Nevertheless, addressing the challenge of income inequality in a way that is consistent with fiscal sustainability will require higher quality – and more efficient – public services.
It will also require interventions to achieve more inclusive economic growth to address the need for employment and higher incomes at the lower end of the income distribution (see examples in the articles of Donaldson, Econ3x3, October–November 2014). Fundamentally it is essential to attain better outcomes in terms of the initial distribution of wages, salaries and capital income (market income). Fiscal redistribution alone is unlikely to achieve the desired reductions in inequality.
Inchauste G, Lustig N, Maboshe M, Purfield C & Woolard I. 2015. The Distributional Impact of Fiscal Policy in South Africa. Policy Research Working Paper 7194. World Bank Group: Poverty Global Practice Group & Macroeconomics and Fiscal Management Global Practice Group.
Inchauste G, Lustig N, Maboshe M, Purfield C & Woolard I. 2014. South Africa Economic Update: Fiscal Policy and Redistribution in an Unequal Society. Presentation. World Bank Group, 6 November 2014. (Available on request from the authors.)
Lustig N & Higgins S. 2013. Commitment to Equity Assessment (CEQ): Estimating the Incidence of Social Spending, Subsidies and Taxes – Handbook.
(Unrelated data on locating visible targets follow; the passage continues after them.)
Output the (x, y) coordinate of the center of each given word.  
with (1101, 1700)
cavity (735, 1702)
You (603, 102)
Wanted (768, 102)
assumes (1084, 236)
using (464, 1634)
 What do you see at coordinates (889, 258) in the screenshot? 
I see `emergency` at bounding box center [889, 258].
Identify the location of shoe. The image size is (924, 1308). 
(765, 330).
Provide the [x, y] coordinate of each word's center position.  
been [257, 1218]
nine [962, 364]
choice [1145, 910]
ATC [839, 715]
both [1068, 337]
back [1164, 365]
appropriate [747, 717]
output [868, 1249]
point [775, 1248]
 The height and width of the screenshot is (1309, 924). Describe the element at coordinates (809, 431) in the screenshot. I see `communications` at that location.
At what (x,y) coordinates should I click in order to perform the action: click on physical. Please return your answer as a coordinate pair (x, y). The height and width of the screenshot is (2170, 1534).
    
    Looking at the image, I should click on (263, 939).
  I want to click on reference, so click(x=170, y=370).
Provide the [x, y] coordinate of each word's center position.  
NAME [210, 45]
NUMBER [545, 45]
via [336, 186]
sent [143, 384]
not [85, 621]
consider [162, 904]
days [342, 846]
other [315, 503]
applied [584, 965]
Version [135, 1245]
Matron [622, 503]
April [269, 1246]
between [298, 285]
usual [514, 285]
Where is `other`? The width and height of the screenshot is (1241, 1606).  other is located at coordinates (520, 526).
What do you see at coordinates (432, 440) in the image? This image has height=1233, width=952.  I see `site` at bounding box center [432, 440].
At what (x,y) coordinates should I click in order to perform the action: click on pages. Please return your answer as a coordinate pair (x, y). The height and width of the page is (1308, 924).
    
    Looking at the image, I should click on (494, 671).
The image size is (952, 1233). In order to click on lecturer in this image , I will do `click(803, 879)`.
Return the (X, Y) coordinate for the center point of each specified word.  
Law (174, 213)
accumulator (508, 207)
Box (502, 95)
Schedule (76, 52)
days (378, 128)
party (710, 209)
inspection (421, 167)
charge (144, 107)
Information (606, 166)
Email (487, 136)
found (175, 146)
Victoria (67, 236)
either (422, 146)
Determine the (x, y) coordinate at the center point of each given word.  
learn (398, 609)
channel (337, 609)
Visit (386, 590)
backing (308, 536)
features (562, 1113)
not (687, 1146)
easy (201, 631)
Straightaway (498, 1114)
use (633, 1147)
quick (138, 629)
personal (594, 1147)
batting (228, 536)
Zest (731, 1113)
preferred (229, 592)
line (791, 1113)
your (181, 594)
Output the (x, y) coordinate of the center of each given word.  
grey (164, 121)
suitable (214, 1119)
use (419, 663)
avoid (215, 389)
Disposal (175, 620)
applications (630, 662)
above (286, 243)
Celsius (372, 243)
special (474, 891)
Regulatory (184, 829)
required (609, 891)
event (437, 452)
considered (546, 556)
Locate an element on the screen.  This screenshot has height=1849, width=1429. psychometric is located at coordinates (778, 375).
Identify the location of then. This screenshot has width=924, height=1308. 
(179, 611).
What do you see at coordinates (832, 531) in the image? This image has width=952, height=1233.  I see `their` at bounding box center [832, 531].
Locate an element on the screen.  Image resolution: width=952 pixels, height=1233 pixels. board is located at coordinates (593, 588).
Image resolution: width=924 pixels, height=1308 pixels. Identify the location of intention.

CEQ Working Paper No. 1, Center for Inter-American Policy and Research and Department of Economics, Tulane University and Inter-American Dialogue.
National Treasury (2014). Budget Review 2014. Pretoria: National Treasury.
SEDLAC (Socioeconomic Database for Latin America and the Caribbean), CEDLAS at the Universidad de La Plata and World Bank. See http://sedlac.econo.unlp.edu.ar/eng/
Statistics South Africa (2014). Poverty Trends in South Africa: An Examination of Absolute Poverty between 2006 and 2011, Pretoria.
 The Gini coefficient compares the distribution of income in a population to a scenario where there is perfect equality. The measure falls between zero and one, where the former describes perfect equality and the latter is perfect inequality. South Africa’s Gini value is one of the highest in the world (StatsSA 2014:13).
 Other data sources are the 2008 National Income Dynamics Study (NIDS) and some administrative data.
 VAT revenue constitutes about a quarter of government’s total tax revenue, compared to about 3.5% for excise taxes and 5.2% for the fuel levy.
 For the scenario where free basic services are perfectly targeted to help the poor, progressivity is measured by dividing the total amount of the budget for basic services equally amongst the poor that actually receive municipal services and then comparing the distribution of allocations to market income. For the scenario where targeting is not possible, the budget allocation for free basic services is divided amongst the entire population that receive municipal services and the distribution of the transfer is then compared to market income.